Saturday, December 11, 2010

What's My Temperature?

I was watching "How it's Made" last night, and the topic was thermometers. It's a complicated process of welding glass tubes. The crux of the issue is in calibrating the thermometers.
They pull the air out of the tubing with a vacuum, and fluid is left inside. The thermometers travel down a conveyor of chilled alcohol. A heat gun drives the liquid up tubing. They then plunge the thermometers into a bath of ice-water to calibrate the freezing point. A notch is made in the glass where the liquid is.
They are next set into a bath of liquid set at 200 degrees Fahrenheit. Another scratch is made in the glass at that point, and the two marks are aligned on a grid and set to a calibration scale.
My question: How did they make the first thermometer? If they had to place it in a bath of water at 200 degrees Fahrenheit to calibrate it, how did they know what 200 degrees Fahrenheit was without a thermometer?
This whole temperature thing sounds like a big scam.
How cold is it, really?

Friday, December 10, 2010

The further adventures of me at the supermarket.

Ascend with us now, to the neighborhood supermarket, where our hero (me, in a relative sense) ventures into the great void of his neighborhood supermarket in search of sustenance and a little blog material. It usually works for both.
Tonight's episode is entitled: "Express -- or Not."
With a scant few items in his hand-held cart, our hero wanders into the so-called "Express Lane" at the supermarket, proceeds to lay his (less than 15) items on the conveyor, only to be delayed by another shopper. His arch rival, Coupon Bitch has an issue with some chicken stock she purchased almost a week ago.
A discussion with the cashier (who we will call Express Queen) hears her contention of how the chicken stock she purchased last week should have come with a cents-off coupon, but she was instead charged the regular price. The cashier sent her to the nearby Courtesy Desk, where Express Queen's super-friends (now known as the Coupon League) have come to the aid of Coupon Bitch, and awarded her the 80 cents of which she was deprived at her earlier chicken stock purchase. All is right in the Bizarro World.
Meanwhile, me and the guy behind me (super-hero name Orange Face) are waiting. I exclaim, "I guess it's really not an 'express lane,'" to which Express Queen says, "It's fifteen items, regardless."
I reply, "But it says 'express,' and she's over there arguing over 80 cents."

* [Check your understanding]:
(A) Write out the passage of the blog posts above from "They pull the" up to and including "is it, really?".
(B) Pick up the blog posts above after their final line and write what comes next.

* [Collected data]:
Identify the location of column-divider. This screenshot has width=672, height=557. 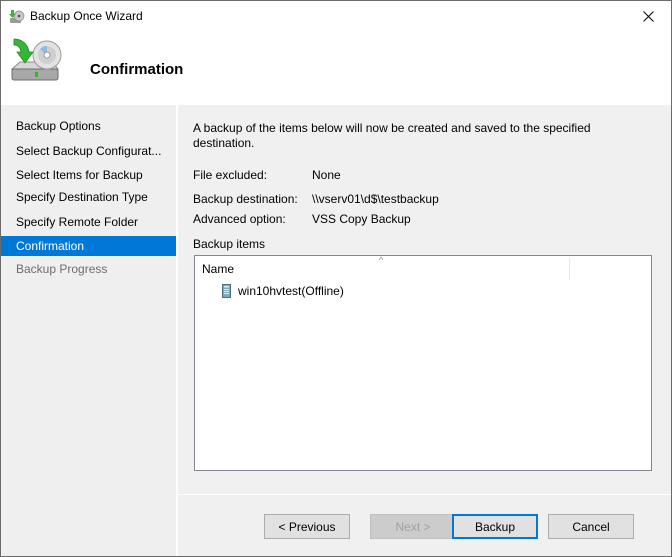
(570, 269).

* [Task results]:
(A)
They pull the air out of the tubing with a vacuum, and fluid is left inside. The thermometers travel down a conveyor of chilled alcohol. A heat gun drives the liquid up tubing. They then plunge the thermometers into a bath of ice-water to calibrate the freezing point. A notch is made in the glass where the liquid is.
They are next set into a bath of liquid set at 200 degrees Fahrenheit. Another scratch is made in the glass at that point, and the two marks are aligned on a grid and set to a calibration scale.
My question: How did they make the first thermometer? If they had to place it in a bath of water at 200 degrees Fahrenheit to calibrate it, how did they know what 200 degrees Fahrenheit was without a thermometer?
This whole temperature thing sounds like a big scam.
How cold is it, really?

(B)
Express Queen was not amused by my analysis of the situation and turned against me. When I noticed that Orange Face had only a 2 liter bottle of Sprite in front of him, I placed it in my section of the conveyor and proclaimed, "It's on me. My good deed for the day." Some superheroes place a standard of "good deed for the day" as one of their duties.
Orange Face thanked me, and Express Queen noted that the Sprite bottle had a coupon tagged onto it.
"Should I use this coupon, or would that take too much time?" she sarcastically asked.
"Hey, I bought the guy some soda," I said, and Express Queen handed it to Orange Face, and temporarily, all was right in my world.
Until Express Queen noticed that I had purchased a bottle of hand soap along with my Chobani and a container of chicken. "I can't put this in with food," she explained, as she reached for one of those flimsy plastic bags that seemed eminently qualified to protect soap in a plastic container from yogurt in a plastic container. Apparently, Express Queen's super power is the ability to keep soap products away from food with thin plastic.
She placed the flimsy plastic bag into my canvas bag of food items, seemingly out of danger. Unless, that is, if the flimsy plastic bag succumbs to the pressure of the atmosphere and suddenly acquires a hole, burst straight into the side, adjacent to the food. Oh no. Could Express Queen's arch-enemy Heat Finger place a digit on the bag and cause the soap to potentially spill out onto the food, provided that the soap container would also mysteriously have a hole in it.
I attempted to explain to Express Queen the fallacy of her logic. "So, this thin layer of plastic is going to protect my food from soap that is in a plastic bottle?"
Express Queen reiterated that it is "store policy" to place cleaning products in a separate plastic bag from food products (regardless of the thickness of their containers) and that the store's policy was irreproachable and without debate.
I took my change and moved along.
You have won this battle, Express Queen, but fear not. I will return.

Monday, December 6, 2010

Not bad for a guy with 160 career home runs.

"You got to stay young, keep yourself young. And she helps me to that."
- Pete Rose, talking about his girlfriend
This hot little number is Kiana Kim. Who is Kiana Kim, you might ask? She is a former flight attendant from South Korea who moved to America with her parents when she was 5. She currently operates a hair salon in Los Angeles and appeared in Playboy magazine in April.
Kiana Kim is also Pete Rose's girlfriend. That's right, Pete Rose. The All-Time Hit King. (Also the All-Time Out King) The 17-time all star and convicted tax evader.
The Pete Rose who was born before the Japanese attacked Pearl Harbor. The Pete Rose who has 2 daughters older than his girlfriend.
The Pete Rose who ... ah, you get it.
Anyway, the point is the strange attraction of this 20-something hottie to a troll. At his best, Pete was short and stocky. Now, he makes short and stocky look like Larry Bird.
It's what Colonel Potter on M*A*S*H used to call "one of those dome scratchers." Some would say it's a money deal, but I don't think Pete is swimming in cash these days. You can't go the Hero Worship angle, because Kiana isn't old enough to remember Astro Turf.
And she isn't your ordinary 20-something either. She could have latched onto any wealthy guy with twin chins, but she chose Charlie Hustle.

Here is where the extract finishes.